(Stored items)
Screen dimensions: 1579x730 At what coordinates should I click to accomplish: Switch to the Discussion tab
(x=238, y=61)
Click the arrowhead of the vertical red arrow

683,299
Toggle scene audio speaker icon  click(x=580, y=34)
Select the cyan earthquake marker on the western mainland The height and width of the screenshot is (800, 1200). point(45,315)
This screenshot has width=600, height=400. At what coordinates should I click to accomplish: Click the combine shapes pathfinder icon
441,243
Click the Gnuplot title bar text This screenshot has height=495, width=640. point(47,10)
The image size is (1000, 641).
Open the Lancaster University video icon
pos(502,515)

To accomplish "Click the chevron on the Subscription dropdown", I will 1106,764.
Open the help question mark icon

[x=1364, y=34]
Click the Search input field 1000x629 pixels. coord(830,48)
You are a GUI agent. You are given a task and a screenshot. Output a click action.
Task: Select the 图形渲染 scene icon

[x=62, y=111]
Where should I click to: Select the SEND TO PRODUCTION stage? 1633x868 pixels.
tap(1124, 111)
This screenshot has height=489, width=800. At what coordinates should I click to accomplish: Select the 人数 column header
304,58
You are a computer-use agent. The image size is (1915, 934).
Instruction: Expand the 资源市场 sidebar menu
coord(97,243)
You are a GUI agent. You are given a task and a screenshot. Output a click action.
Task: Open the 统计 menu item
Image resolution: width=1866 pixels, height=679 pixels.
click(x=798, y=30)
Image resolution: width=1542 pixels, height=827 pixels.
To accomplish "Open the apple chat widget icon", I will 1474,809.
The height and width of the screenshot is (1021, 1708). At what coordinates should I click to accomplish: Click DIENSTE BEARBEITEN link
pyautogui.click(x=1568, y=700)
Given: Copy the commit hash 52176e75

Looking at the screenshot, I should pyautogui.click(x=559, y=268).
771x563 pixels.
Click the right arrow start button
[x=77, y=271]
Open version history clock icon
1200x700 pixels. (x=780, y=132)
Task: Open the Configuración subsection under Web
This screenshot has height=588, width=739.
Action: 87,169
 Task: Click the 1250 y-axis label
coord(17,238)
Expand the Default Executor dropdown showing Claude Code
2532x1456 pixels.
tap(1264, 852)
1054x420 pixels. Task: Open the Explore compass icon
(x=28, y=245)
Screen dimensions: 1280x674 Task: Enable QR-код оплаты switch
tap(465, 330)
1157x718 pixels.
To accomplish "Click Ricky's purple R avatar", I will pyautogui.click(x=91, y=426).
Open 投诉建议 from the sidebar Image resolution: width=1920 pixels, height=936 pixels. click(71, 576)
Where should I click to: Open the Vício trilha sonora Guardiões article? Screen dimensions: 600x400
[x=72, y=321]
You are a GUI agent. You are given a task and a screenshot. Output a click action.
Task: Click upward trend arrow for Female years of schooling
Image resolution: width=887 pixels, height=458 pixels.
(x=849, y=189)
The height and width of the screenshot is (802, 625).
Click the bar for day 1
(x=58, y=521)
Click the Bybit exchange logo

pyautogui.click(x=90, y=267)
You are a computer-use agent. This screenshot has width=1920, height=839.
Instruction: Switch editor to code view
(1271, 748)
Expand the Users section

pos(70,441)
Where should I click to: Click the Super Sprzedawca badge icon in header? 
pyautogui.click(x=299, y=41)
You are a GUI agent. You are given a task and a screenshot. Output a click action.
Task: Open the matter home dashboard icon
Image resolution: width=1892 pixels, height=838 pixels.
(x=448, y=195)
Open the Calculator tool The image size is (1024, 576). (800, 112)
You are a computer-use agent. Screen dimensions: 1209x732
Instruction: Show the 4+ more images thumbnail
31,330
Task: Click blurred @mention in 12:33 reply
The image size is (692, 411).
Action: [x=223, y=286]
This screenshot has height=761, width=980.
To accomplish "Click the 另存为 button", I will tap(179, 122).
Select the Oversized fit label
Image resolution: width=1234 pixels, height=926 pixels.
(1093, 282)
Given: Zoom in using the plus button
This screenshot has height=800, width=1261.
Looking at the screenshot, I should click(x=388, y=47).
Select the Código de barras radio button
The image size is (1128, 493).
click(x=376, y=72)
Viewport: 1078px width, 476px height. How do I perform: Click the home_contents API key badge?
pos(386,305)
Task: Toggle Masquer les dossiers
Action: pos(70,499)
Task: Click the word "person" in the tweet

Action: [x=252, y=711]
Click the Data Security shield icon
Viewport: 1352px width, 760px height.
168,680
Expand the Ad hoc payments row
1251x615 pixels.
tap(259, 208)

#### Instructions for the task
Please return every line in the data that includes the string "point".

#### Solution below
Select the cyan earthquake marker on the western mainland The height and width of the screenshot is (800, 1200). point(45,315)
Click the Gnuplot title bar text This screenshot has height=495, width=640. point(47,10)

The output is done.